COUR D'APPEL D'AIX EN PROVENCE
4e Chambre B
ARRÊT AU FOND
DU 17 OCTOBRE 2013
om
N°2013/364
Rôle N° 12/15742
SARL LA THOMINIERE
C/
[Q] [O]
[C] [O]
[J] [Z]
[U] [B]
[N] [H]
[L] [Y]
[G] [Y]
[P] [D]
[F] [X] épouse [A]
[M] [S]
Grosse délivrée
le :
à :
Me Philippe HAGE
SCP LIZEE PETIT TARLET
Décision déférée à la Cour :
Jugement du Tribunal de Grande Instance de TARASCON en date du 13 Juillet 2012 enregistré(e) au répertoire général sous le n° 10/01949.
APPELANTE
SARL LA THOMINIERE , demeurant [Adresse 4]
représentée par Me Philippe HAGE, avocat au barreau d'AIX-EN-PROVENCE, plaidant par Me Michel MOATTI, avocat au barreau de MARSEILLE,
INTIMES
Monsieur [Q] [O]
né le [Date naissance 2] 1950 à [Localité 2], demeurant [Adresse 3]
représenté par la SCP LIZEE PETIT TARLET, avocat au barreau d'AIX-EN-PROVENCE
Madame [C] [O]
née le [Date naissance 3] 1961 à [Localité 7], demeurant [Adresse 3]
représentée par la SCP LIZEE PETIT TARLET, avocat au barreau d'AIX-EN-PROVENCE
Monsieur [J] [Z]
né le [Date naissance 3] 1964 à [Localité 3], demeurant [Adresse 3]
représenté par la SCP LIZEE PETIT TARLET, avocat au barreau d'AIX-EN-PROVENCE
Madame [U] [B]
née le [Date naissance 5] 1967 à [Localité 5], demeurant [Adresse 3]
représentée par la SCP LIZEE PETIT TARLET, avocat au barreau d'AIX-EN-PROVENCE
Madame [N] [H]
née le [Date naissance 4] 1961 à [Localité 1], demeurant [Adresse 3]
représentée par la SCP LIZEE PETIT TARLET, avocat au barreau d'AIX-EN-PROVENCE
Monsieur [L] [Y]
né le [Date naissance 1] 1963 à [Localité 4], demeurant [Adresse 3]
représenté par la SCP LIZEE PETIT TARLET, avocat au barreau d'AIX-EN-PROVENCE
Madame [G] [Y], demeurant [Adresse 3]
représentée par la SCP LIZEE PETIT TARLET, avocat au barreau d'AIX-EN-PROVENCE
Madame [P] [D]
née le [Date naissance 4] 1962 à [Localité 1], demeurant [Adresse 3]
représentée par la SCP LIZEE PETIT TARLET, avocat au barreau d'AIX-EN-PROVENCE
Madame [F] [X] épouse [A], demeurant [Adresse 2]
défaillante
Monsieur [M] [S], demeurant [Adresse 1]
défaillant
*-*-*-*-*
COMPOSITION DE LA COUR
En application des dispositions des articles 785, 786 et 910 du Code de Procédure Civile, l'affaire a été débattue le 03 Septembre 2013 en audience publique, les avocats ne s'y étant pas opposés, devant Mme Odile MALLET, Président, et Monsieur Jean-Luc GUERY, Conseiller, chargés du rapport.

[Entrées de position des éléments]
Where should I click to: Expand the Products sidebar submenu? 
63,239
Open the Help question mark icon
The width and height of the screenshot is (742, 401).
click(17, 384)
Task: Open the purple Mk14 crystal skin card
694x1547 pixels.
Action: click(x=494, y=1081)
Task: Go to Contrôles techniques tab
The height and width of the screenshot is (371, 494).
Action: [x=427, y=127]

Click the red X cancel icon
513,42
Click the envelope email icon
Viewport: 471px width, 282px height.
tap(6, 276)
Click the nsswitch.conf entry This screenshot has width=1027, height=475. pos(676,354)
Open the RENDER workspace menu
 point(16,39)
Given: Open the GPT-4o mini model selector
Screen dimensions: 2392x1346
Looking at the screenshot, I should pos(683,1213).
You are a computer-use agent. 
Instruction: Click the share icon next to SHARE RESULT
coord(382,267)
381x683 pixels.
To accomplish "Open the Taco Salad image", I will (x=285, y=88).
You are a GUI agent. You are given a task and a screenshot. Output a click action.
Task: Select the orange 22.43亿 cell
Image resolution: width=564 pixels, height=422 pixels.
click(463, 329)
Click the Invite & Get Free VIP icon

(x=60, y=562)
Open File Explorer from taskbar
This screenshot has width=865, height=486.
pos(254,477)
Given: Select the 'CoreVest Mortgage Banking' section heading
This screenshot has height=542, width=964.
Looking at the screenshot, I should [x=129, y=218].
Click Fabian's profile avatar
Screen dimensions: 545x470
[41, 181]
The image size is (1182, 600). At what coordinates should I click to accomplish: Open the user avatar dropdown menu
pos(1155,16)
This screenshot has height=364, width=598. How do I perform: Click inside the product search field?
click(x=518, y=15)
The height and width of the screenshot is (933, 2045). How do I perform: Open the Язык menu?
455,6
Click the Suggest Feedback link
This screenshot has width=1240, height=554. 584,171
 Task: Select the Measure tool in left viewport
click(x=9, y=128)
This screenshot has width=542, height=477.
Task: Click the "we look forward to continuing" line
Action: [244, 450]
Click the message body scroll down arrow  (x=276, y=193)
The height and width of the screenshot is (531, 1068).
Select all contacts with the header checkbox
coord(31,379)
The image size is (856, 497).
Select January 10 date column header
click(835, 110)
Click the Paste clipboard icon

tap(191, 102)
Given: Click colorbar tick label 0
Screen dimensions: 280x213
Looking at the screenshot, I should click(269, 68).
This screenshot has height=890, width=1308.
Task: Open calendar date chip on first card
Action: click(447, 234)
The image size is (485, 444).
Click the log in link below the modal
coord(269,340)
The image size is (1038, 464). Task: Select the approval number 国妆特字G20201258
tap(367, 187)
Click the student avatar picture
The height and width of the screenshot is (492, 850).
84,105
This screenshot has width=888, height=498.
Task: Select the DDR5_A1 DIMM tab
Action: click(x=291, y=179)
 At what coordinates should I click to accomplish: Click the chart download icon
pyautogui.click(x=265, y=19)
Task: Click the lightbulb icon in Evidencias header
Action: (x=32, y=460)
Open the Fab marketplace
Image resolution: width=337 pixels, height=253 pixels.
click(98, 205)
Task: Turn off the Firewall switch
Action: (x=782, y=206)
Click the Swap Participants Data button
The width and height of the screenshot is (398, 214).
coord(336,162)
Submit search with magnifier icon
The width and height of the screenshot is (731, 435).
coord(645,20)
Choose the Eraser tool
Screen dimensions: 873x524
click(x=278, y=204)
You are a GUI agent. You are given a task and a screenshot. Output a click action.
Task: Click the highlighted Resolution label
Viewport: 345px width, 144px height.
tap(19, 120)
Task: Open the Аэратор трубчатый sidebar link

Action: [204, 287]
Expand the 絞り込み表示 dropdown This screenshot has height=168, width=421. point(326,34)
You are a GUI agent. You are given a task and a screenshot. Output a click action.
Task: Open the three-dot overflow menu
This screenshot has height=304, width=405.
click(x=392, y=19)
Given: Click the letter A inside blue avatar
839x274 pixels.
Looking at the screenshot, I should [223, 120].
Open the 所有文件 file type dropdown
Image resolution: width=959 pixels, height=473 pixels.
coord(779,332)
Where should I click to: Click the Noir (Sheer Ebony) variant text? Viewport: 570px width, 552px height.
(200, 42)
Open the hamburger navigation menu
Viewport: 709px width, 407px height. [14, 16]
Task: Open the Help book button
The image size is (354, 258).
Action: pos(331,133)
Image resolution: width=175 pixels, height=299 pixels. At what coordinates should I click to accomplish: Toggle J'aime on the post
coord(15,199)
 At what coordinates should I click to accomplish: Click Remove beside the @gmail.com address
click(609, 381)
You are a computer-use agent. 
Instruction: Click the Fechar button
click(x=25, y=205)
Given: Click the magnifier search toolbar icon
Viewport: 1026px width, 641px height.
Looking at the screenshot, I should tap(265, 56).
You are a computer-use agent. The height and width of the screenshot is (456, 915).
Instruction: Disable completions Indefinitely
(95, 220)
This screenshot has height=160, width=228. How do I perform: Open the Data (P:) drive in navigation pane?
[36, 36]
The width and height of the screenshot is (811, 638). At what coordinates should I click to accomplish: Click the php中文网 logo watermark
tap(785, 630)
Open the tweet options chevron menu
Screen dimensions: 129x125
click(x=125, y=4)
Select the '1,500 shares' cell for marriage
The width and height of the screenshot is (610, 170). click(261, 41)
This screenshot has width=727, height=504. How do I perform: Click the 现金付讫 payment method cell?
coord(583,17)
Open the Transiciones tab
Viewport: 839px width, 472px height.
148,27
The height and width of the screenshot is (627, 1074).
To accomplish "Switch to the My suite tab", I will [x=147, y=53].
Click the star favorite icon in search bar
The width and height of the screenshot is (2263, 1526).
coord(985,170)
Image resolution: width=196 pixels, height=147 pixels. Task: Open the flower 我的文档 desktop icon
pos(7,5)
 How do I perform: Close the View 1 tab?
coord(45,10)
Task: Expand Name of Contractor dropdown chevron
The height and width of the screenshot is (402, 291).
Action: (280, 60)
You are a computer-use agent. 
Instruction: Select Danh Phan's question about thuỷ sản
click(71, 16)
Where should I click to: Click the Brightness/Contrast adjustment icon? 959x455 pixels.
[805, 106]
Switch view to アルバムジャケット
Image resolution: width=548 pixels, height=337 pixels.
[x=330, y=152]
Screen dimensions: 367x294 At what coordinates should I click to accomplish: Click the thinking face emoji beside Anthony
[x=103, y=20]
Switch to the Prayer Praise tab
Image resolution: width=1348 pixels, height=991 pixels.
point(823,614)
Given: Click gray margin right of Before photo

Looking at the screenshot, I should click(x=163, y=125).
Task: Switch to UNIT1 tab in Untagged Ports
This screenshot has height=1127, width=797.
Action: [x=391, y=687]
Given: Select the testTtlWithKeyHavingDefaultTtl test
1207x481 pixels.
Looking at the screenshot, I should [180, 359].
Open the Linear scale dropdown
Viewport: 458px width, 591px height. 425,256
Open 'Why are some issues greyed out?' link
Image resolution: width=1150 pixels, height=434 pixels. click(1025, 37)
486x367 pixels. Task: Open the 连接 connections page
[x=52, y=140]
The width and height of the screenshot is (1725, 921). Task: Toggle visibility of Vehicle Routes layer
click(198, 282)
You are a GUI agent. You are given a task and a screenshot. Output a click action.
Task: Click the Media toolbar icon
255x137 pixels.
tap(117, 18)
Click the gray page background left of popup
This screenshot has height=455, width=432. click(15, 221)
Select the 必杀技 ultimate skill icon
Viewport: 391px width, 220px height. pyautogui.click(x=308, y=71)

VOTRE TÂCHE> D'après l'arrêt, quelle juridiction a rendu le jugement déféré à la Cour, et à quelle date ? Aucun des enregistrements n'est utile ici.

RÉPONSE ATTENDUE> Le Tribunal de Grande Instance de TARASCON, le 13 juillet 2012.